当たり前なことができる喜び
私の母は、長年ガンと共に生きている。
昨年転移がわかり、より強い抗がん剤治療が必要になった。
髪は抜け落ち、口の中はただれ、一時は水を飲むのも困難なぐらいにまでになった。
当然、母のメンタルは落ち込み、いくら治療に効果があったとしても、生活の質が落ちてしまうのでは何のために治療しなければいけないのか、疑問に思うところもあった。
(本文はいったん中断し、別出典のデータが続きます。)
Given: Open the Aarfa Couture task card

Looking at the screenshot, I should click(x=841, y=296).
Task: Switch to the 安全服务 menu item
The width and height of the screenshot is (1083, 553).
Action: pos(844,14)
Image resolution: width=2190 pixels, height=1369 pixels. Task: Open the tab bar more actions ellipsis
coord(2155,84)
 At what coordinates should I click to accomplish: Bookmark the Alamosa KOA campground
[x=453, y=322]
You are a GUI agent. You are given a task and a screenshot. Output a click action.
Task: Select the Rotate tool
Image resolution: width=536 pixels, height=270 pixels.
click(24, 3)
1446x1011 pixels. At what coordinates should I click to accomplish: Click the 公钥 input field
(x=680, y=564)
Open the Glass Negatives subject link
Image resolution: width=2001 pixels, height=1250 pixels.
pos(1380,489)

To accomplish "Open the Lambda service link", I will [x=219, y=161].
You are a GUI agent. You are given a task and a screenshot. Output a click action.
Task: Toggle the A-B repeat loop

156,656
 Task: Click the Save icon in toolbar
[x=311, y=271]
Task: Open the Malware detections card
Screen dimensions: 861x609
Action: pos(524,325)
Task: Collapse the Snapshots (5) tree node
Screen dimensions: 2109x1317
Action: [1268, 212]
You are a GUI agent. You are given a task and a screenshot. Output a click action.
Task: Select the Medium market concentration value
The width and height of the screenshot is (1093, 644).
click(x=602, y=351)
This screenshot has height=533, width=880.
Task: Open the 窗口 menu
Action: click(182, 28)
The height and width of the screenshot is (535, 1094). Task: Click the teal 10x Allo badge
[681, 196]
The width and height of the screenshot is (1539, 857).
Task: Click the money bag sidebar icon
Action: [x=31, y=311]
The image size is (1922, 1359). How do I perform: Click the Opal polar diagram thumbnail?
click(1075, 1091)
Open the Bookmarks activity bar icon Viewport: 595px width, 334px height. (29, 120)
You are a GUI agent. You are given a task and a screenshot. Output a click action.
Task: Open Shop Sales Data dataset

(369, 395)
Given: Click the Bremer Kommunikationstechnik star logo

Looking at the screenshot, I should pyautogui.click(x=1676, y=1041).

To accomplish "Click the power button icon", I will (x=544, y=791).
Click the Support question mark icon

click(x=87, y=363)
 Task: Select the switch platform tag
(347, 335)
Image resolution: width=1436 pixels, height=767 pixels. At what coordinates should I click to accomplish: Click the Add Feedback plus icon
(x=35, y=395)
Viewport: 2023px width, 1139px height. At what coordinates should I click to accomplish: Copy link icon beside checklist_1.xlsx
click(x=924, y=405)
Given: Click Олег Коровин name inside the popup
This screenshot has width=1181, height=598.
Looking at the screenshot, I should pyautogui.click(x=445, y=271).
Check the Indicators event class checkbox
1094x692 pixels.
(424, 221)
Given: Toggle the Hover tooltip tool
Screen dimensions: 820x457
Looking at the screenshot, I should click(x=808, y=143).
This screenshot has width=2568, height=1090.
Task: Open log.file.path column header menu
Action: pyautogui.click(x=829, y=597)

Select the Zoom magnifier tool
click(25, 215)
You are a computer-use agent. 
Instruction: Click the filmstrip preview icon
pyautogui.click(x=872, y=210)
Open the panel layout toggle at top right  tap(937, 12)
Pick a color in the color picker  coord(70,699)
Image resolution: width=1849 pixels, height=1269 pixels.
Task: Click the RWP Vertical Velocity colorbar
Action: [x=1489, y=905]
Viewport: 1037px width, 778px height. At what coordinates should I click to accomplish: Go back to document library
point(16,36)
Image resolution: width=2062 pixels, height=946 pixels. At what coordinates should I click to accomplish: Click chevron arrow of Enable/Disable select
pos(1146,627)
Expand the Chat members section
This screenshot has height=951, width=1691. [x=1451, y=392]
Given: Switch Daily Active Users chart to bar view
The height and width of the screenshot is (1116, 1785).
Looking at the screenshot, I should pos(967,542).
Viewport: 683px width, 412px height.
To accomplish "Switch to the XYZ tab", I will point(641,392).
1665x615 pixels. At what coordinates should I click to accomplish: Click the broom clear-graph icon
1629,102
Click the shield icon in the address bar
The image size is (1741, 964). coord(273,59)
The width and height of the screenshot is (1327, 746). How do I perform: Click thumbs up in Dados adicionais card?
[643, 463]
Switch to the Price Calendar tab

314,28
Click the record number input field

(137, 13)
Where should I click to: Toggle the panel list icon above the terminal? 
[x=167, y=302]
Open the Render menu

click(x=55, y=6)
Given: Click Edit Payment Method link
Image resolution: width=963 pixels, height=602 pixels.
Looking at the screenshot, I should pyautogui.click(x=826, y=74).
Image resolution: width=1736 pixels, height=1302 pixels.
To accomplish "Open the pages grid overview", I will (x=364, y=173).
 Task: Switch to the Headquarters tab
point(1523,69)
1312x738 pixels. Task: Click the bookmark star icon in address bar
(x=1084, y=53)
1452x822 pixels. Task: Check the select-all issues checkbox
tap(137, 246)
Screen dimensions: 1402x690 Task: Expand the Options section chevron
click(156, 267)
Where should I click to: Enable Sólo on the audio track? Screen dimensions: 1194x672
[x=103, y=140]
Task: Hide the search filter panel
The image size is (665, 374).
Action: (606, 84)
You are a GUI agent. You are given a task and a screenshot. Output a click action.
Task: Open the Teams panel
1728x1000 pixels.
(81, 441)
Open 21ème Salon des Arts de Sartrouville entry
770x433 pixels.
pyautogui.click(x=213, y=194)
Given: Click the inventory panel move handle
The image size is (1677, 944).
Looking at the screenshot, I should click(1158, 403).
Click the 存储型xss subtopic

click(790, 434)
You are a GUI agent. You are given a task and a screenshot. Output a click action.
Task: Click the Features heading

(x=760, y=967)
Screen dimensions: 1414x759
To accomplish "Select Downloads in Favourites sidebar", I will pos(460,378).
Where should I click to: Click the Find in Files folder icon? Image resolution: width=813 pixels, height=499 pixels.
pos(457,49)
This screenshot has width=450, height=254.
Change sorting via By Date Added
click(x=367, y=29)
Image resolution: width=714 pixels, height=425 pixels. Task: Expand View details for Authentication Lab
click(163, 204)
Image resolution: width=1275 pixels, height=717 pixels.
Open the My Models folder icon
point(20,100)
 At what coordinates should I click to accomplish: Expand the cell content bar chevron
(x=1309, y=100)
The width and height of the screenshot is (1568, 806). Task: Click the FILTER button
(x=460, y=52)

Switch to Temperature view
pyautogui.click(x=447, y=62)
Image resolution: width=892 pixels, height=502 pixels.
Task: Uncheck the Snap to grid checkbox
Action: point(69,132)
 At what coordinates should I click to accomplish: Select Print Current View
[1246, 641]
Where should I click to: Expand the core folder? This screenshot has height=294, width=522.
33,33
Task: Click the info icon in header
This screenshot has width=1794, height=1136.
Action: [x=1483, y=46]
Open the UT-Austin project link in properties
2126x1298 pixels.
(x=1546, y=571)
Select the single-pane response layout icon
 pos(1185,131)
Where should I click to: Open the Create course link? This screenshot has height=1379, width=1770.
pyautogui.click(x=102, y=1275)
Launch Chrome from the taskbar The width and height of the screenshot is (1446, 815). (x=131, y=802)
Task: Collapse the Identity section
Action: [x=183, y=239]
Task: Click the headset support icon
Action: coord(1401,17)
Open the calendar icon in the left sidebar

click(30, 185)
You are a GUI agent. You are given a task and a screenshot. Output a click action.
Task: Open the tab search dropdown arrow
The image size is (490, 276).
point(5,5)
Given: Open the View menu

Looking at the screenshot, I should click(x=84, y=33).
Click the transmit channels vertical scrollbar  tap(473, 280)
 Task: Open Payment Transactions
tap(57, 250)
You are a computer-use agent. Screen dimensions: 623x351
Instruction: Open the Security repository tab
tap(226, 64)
抗がん剤の量を調整したり、なんとか半年強、治療を続けてきた結果、
悪くはなっていないとのことで、
強い抗がん剤抜きの治療をしばらく続けていくことになった。
ようやく、食事も普通にとれるようになり、髪の毛も生え揃ってきたところだ。
母の変化
画像とともに母からLINEが届いた。
「美容院にいってきたよ」
抗がん剤治療で抜けてしまった母の髪の毛がようやく生え揃い、半年強ぶりの美容院に行ってきた報告だった。美容師さんに髪を切ってもらったあとの自撮りを添えて。
治療前はこまめに美容院に行くタイプの人だったので、多分すごく嬉しかったのだろう。
脱毛途中の母の髪の毛を、私がバリカンで全部剃った事もあった。
私の子供達に、おどけてその丸坊主姿を見せたりしていたのだけど、内心きっと大きく落ち込んでいたと思う。
「ウィッグは卒業予定です」
というメッセージも届いた。
一緒にウィッグを見に行ったりして、
ウィッグを身につけることにも楽しもうとはしていたけれど、
やっぱり自分の髪の毛で過ごせることが1番嬉しいのだろう。
母は、退会していたスポーツクラブに再入会したり、少しずつ治療前の生活を過ごそうという前向きな気持ちになってきている。
決して全快した訳ではないけれど、現状を楽しもうとしている母の変化は、私に大事なことを気づかせてくれた。
それは、当たり前にできることがその人にとって喜びと生きる活力を与えるということだ。
ふと思い出せばいい
日常で、なんでもかんでも感謝できるかというと、そんなに意識して過ごせるわけではないけれど、
普通にご飯が食べられて、
大切な人がいて、
ふとしたときに、当たり前ができている環境に感謝すればいいと思う。
とにもかくにも、母が前向きな気持ちになってきてくれたことは、私も何より嬉しい。